## Instructions for the task
When the line containing "You are a computer-use agent. The height" is reached, include it and end there; set down verbatim every line before it, starting at the top of the records.

—————

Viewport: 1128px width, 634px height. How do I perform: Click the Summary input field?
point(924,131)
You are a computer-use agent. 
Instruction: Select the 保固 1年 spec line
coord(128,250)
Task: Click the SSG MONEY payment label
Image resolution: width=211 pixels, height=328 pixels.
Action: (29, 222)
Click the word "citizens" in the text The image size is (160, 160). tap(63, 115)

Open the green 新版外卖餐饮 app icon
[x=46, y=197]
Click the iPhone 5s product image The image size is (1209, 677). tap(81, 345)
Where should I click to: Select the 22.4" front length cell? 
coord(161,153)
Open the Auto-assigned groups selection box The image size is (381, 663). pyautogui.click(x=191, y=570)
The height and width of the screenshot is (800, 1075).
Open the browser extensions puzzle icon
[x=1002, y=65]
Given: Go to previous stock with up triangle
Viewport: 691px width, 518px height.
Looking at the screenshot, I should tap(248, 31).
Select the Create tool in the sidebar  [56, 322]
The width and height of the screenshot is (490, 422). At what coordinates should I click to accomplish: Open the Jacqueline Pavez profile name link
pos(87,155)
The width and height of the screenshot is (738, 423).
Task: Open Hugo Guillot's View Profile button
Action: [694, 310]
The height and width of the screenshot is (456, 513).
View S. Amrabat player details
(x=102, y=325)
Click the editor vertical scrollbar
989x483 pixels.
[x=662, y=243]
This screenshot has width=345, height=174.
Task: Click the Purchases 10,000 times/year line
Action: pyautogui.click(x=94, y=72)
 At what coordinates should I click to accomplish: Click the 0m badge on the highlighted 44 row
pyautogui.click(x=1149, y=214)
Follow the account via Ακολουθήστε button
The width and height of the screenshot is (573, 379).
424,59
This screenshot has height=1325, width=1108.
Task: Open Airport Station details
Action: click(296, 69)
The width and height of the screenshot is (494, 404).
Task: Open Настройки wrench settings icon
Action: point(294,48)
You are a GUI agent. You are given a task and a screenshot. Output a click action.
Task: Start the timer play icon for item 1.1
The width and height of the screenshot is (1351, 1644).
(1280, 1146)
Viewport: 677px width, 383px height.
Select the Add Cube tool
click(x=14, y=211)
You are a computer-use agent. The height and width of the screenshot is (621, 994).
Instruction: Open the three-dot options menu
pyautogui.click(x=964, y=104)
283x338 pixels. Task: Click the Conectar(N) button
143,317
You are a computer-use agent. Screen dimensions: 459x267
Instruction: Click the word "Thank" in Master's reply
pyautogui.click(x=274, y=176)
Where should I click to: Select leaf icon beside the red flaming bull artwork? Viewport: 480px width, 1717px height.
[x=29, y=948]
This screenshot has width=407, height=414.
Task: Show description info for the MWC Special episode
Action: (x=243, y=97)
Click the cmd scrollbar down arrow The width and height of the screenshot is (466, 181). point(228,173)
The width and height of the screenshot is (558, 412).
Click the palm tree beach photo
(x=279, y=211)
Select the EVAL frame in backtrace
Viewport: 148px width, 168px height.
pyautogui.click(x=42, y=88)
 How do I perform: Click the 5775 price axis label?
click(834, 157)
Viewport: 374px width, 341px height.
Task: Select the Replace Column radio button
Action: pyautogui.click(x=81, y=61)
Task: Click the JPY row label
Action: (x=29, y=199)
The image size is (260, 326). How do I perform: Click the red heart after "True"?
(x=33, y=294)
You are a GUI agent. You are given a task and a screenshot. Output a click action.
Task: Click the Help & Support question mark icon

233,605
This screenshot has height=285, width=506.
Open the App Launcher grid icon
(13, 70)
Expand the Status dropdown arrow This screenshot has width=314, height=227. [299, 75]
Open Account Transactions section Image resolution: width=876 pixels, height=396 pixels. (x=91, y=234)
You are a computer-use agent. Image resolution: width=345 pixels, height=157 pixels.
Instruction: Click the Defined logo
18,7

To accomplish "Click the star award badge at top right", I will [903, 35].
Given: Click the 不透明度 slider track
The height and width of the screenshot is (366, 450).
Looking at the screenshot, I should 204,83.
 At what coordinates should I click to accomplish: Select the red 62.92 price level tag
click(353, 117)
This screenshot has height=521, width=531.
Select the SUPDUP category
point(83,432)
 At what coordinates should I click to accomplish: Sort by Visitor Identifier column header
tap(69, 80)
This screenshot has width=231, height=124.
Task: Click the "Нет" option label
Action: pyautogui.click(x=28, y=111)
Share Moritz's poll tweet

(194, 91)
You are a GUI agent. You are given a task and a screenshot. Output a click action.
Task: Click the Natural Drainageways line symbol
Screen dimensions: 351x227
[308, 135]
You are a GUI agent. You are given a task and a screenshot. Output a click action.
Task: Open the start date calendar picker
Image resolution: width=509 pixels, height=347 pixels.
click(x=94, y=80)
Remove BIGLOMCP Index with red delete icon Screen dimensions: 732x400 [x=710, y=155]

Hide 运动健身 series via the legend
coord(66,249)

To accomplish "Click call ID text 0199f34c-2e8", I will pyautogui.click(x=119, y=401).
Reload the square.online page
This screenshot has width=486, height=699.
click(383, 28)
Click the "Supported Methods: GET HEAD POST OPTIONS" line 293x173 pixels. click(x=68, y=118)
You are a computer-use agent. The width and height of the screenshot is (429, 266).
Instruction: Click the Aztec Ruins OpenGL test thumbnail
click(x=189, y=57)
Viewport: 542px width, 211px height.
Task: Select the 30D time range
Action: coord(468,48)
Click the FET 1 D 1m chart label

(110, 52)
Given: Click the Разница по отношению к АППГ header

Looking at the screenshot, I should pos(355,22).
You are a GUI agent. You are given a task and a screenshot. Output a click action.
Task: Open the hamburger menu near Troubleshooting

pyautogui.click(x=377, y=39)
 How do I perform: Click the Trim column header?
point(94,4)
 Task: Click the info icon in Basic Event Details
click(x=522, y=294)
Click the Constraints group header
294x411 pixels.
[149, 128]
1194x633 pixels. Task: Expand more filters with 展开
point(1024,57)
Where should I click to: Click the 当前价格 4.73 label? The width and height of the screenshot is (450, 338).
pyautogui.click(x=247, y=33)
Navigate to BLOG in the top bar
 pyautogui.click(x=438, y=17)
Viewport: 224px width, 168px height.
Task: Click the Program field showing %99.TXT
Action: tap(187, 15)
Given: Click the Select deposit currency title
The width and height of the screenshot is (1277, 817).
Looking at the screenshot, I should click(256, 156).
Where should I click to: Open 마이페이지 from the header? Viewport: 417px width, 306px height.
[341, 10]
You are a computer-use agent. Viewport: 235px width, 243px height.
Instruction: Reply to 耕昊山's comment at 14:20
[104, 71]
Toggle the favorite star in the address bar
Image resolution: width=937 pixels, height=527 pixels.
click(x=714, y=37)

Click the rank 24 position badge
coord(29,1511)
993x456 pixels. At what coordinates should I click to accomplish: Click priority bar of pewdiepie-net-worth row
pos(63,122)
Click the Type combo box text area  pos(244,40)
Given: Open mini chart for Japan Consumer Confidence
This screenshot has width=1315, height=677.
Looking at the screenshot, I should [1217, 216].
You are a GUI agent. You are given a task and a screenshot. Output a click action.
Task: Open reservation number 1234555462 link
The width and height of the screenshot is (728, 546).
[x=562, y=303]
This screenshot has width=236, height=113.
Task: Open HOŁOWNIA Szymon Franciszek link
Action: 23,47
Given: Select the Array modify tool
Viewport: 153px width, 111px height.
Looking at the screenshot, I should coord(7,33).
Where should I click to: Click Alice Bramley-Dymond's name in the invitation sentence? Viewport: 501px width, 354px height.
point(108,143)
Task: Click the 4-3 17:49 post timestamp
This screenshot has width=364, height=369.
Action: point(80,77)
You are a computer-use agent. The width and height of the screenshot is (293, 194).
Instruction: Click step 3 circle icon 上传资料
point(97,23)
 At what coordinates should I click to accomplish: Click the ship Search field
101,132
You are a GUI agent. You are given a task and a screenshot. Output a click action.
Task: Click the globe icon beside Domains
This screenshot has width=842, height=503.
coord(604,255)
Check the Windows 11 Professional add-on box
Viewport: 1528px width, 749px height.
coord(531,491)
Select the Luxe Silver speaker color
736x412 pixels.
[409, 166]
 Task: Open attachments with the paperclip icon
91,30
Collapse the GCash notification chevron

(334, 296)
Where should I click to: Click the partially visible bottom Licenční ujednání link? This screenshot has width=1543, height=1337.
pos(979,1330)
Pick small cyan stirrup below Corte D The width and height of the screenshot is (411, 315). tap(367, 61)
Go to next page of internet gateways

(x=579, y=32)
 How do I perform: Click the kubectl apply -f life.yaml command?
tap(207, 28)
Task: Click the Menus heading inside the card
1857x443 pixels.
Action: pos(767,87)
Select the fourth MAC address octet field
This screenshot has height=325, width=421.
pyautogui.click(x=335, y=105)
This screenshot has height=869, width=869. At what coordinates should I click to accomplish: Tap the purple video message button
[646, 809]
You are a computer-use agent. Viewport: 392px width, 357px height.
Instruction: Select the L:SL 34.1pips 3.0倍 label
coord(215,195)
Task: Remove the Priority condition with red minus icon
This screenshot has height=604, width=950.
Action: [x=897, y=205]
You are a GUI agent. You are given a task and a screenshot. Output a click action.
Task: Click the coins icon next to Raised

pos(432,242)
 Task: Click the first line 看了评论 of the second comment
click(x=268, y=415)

—————

## Solution
Viewport: 1128px width, 634px height. How do I perform: Click the Summary input field?
point(924,131)
You are a computer-use agent. 
Instruction: Select the 保固 1年 spec line
coord(128,250)
Task: Click the SSG MONEY payment label
Image resolution: width=211 pixels, height=328 pixels.
Action: (29, 222)
Click the word "citizens" in the text The image size is (160, 160). tap(63, 115)

Open the green 新版外卖餐饮 app icon
[x=46, y=197]
Click the iPhone 5s product image The image size is (1209, 677). tap(81, 345)
Where should I click to: Select the 22.4" front length cell? 
coord(161,153)
Open the Auto-assigned groups selection box The image size is (381, 663). pyautogui.click(x=191, y=570)
The height and width of the screenshot is (800, 1075).
Open the browser extensions puzzle icon
[x=1002, y=65]
Given: Go to previous stock with up triangle
Viewport: 691px width, 518px height.
Looking at the screenshot, I should tap(248, 31).
Select the Create tool in the sidebar  [56, 322]
The width and height of the screenshot is (490, 422). At what coordinates should I click to accomplish: Open the Jacqueline Pavez profile name link
pos(87,155)
The width and height of the screenshot is (738, 423).
Task: Open Hugo Guillot's View Profile button
Action: [694, 310]
The height and width of the screenshot is (456, 513).
View S. Amrabat player details
(x=102, y=325)
Click the editor vertical scrollbar
989x483 pixels.
[x=662, y=243]
This screenshot has width=345, height=174.
Task: Click the Purchases 10,000 times/year line
Action: pyautogui.click(x=94, y=72)
 At what coordinates should I click to accomplish: Click the 0m badge on the highlighted 44 row
pyautogui.click(x=1149, y=214)
Follow the account via Ακολουθήστε button
The width and height of the screenshot is (573, 379).
424,59
This screenshot has height=1325, width=1108.
Task: Open Airport Station details
Action: click(296, 69)
The width and height of the screenshot is (494, 404).
Task: Open Настройки wrench settings icon
Action: point(294,48)
You are a GUI agent. You are given a task and a screenshot. Output a click action.
Task: Start the timer play icon for item 1.1
The width and height of the screenshot is (1351, 1644).
(1280, 1146)
Viewport: 677px width, 383px height.
Select the Add Cube tool
click(x=14, y=211)
You are a computer-use agent. The height and width of the screenshot is (621, 994).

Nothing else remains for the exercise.